Bien sûr, ce film a des défauts. Quelle erreur monumentale de la part de Ryan Coogler de ne pas avoir filmé toutes les séquences en Afrique ! Son Wakanda sur fond vert a des airs d’Asgard dans ses mauvais jours.
Cette Afrique imaginaire n’a pas assez de consistance, et le jeu vidéo n’est pas loin dans les plans larges, ce qui est de toute manière un travers constant du MCU.
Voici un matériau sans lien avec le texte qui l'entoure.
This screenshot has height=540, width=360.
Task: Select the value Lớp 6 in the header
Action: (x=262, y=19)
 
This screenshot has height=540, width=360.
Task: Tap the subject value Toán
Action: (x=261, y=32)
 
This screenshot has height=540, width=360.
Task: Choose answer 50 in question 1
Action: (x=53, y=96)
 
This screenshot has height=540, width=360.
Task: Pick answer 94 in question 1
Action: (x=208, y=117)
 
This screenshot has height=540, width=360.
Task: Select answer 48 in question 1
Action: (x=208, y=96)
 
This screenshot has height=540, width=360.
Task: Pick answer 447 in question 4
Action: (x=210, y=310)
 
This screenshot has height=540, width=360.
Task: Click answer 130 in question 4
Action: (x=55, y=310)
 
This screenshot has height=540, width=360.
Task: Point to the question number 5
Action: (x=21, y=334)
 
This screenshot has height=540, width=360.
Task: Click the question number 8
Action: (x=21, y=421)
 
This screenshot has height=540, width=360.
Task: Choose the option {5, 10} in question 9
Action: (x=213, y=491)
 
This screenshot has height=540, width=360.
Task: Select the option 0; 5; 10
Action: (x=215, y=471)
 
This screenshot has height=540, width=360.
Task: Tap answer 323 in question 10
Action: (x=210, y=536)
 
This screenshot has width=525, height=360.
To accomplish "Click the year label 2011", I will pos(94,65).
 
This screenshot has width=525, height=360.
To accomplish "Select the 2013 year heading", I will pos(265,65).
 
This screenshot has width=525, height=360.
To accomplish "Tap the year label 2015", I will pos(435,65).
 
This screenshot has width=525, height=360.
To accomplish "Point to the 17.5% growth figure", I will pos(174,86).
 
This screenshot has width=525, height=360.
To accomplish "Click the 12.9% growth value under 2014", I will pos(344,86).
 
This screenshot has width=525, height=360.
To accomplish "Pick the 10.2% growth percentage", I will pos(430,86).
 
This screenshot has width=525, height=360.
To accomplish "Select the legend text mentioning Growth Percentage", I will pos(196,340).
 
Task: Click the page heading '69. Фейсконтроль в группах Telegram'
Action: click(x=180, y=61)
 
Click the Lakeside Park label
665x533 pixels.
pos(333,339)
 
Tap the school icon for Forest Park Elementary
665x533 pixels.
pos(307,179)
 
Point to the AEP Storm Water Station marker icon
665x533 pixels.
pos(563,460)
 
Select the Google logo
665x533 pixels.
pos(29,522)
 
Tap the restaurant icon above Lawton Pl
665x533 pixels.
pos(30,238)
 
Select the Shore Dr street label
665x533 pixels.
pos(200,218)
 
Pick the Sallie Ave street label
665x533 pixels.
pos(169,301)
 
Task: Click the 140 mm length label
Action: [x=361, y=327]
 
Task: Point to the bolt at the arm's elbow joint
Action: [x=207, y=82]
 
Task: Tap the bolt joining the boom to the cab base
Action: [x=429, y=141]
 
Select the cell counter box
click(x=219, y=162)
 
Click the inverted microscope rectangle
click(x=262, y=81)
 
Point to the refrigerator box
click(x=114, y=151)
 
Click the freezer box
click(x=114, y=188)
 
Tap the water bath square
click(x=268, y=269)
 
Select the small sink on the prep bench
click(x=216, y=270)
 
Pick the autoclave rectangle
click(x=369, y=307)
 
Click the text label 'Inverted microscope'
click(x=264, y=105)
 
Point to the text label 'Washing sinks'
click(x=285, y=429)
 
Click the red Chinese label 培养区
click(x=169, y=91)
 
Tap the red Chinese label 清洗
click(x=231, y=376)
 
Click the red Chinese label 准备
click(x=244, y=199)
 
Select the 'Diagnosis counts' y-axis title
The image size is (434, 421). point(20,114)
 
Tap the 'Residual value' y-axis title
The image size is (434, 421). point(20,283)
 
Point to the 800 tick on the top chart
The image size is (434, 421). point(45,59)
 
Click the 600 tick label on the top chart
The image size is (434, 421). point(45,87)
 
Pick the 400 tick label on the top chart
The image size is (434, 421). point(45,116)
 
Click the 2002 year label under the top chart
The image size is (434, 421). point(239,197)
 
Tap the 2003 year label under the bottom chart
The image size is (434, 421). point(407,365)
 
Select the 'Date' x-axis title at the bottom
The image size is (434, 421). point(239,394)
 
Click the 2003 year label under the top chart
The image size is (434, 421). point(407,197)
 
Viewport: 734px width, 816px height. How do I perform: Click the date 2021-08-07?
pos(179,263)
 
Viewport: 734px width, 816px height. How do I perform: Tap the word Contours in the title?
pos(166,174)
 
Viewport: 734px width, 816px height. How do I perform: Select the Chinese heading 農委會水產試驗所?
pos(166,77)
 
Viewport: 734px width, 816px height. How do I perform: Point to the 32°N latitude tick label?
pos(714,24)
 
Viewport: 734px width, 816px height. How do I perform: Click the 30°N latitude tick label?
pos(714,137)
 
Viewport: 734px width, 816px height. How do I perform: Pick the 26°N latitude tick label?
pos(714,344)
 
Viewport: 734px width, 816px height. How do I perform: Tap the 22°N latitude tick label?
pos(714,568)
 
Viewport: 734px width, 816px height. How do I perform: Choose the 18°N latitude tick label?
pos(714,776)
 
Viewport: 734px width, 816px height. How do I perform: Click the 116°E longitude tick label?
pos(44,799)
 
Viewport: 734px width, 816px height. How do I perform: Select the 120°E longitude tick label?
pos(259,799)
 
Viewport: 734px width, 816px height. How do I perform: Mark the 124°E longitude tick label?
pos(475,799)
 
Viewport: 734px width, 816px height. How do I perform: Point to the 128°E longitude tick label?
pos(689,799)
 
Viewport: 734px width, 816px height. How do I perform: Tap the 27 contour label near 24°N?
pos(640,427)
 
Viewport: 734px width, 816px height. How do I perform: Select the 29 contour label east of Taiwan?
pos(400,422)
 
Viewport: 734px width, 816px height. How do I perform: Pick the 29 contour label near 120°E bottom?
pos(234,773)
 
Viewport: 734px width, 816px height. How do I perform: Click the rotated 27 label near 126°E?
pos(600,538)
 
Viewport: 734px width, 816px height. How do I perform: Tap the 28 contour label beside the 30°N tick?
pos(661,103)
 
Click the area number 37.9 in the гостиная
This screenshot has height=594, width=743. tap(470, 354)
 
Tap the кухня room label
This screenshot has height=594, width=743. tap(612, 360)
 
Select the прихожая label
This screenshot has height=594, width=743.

Certaines scènes, perdues au milieu de thématiques graves, dénotent par leur naïveté digne d’un Disney de Noël : les dialogues avec les ancêtres, les phrases cliché sur les difficultés liées à la transmission du pouvoir, le scénario prévisible, le combat final trop synthétique font parfois sortir brièvement du film.
Heureusement pour peu de temps, grâce au talent d’un Ryan Coogler qui ne rate aucune occasion de traiter chaque facette de la question noire. Quand le film se ‘marvellise’, il perd en qualité, pour revenir aussitôt à un niveau brillant dès que le réalisateur a les mains libres.
Black Panther est donc un Marvel qui ne l’est pas, un cheval de Troie dans le MCU, un film qui diffuse un vrai message sous ses airs de blockbuster. Une belle surprise donc, reste à espérer que bientôt ce genre de film ne surprendra plus personne tant il se sera normalisé.